··· Records for this task

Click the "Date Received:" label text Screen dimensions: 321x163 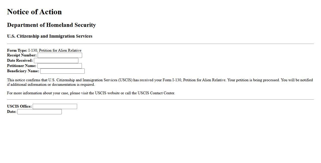tap(20, 60)
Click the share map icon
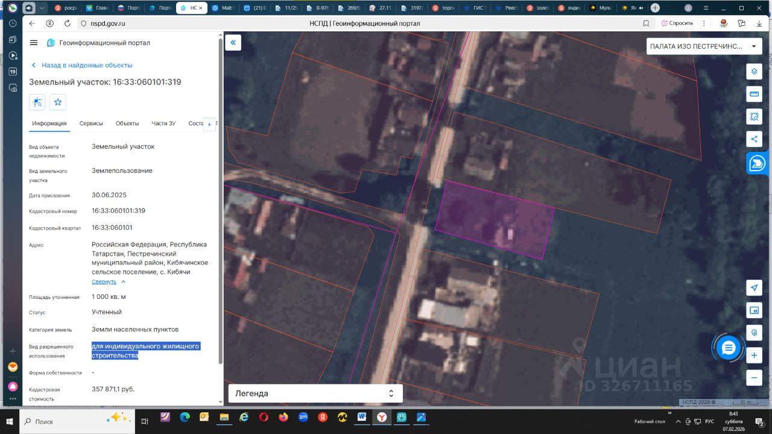Screen dimensions: 772x434 754,139
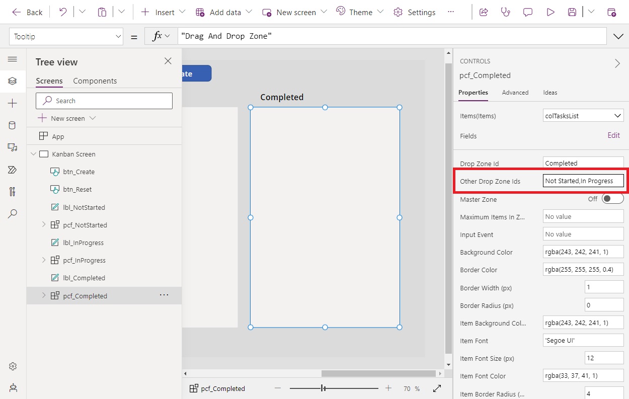Open the Share icon in the toolbar
629x399 pixels.
click(484, 12)
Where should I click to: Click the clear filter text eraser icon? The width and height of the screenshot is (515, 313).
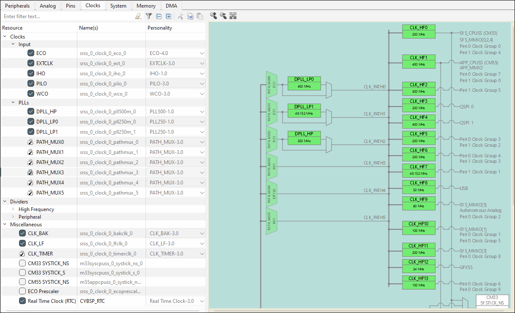click(x=138, y=16)
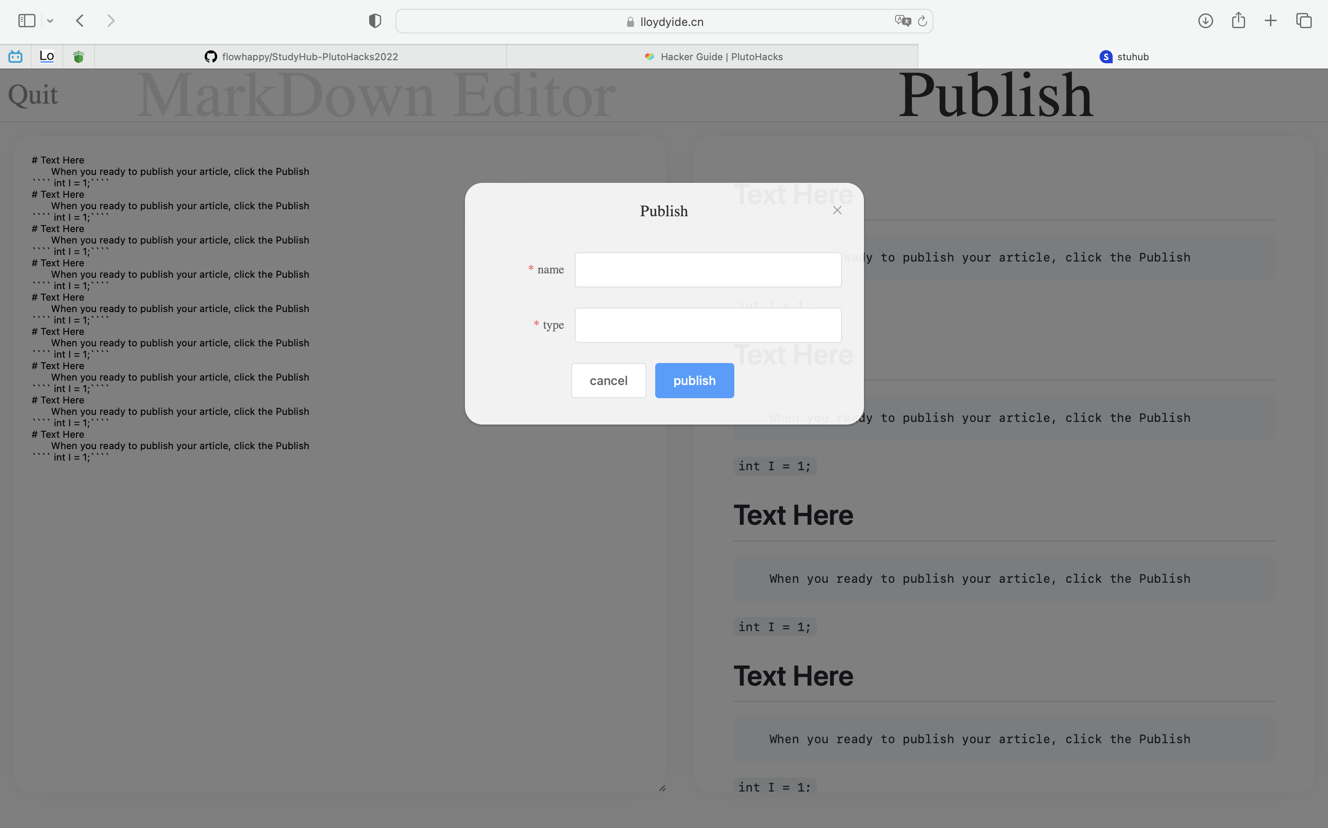Open the share sheet icon
Screen dimensions: 1328x828
[1238, 21]
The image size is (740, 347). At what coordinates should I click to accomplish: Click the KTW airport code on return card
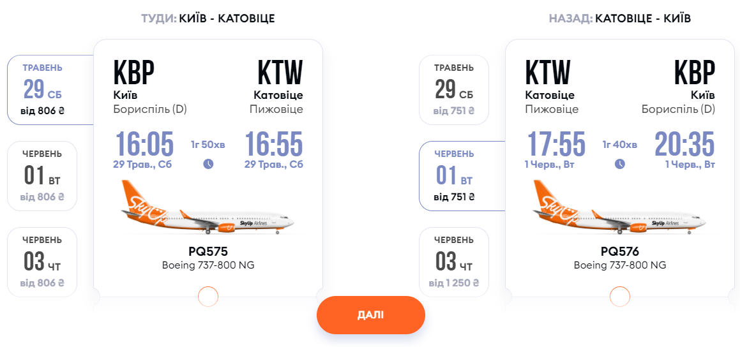pyautogui.click(x=548, y=73)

······

Task statement:
Return everything from the line containing "The image size" down to the end of the material, copied verbatim. Leave the pictures out.

Answer to the task:
The image size is (740, 347). At what coordinates should I click to accomplish: Click the KTW airport code on return card
pyautogui.click(x=548, y=73)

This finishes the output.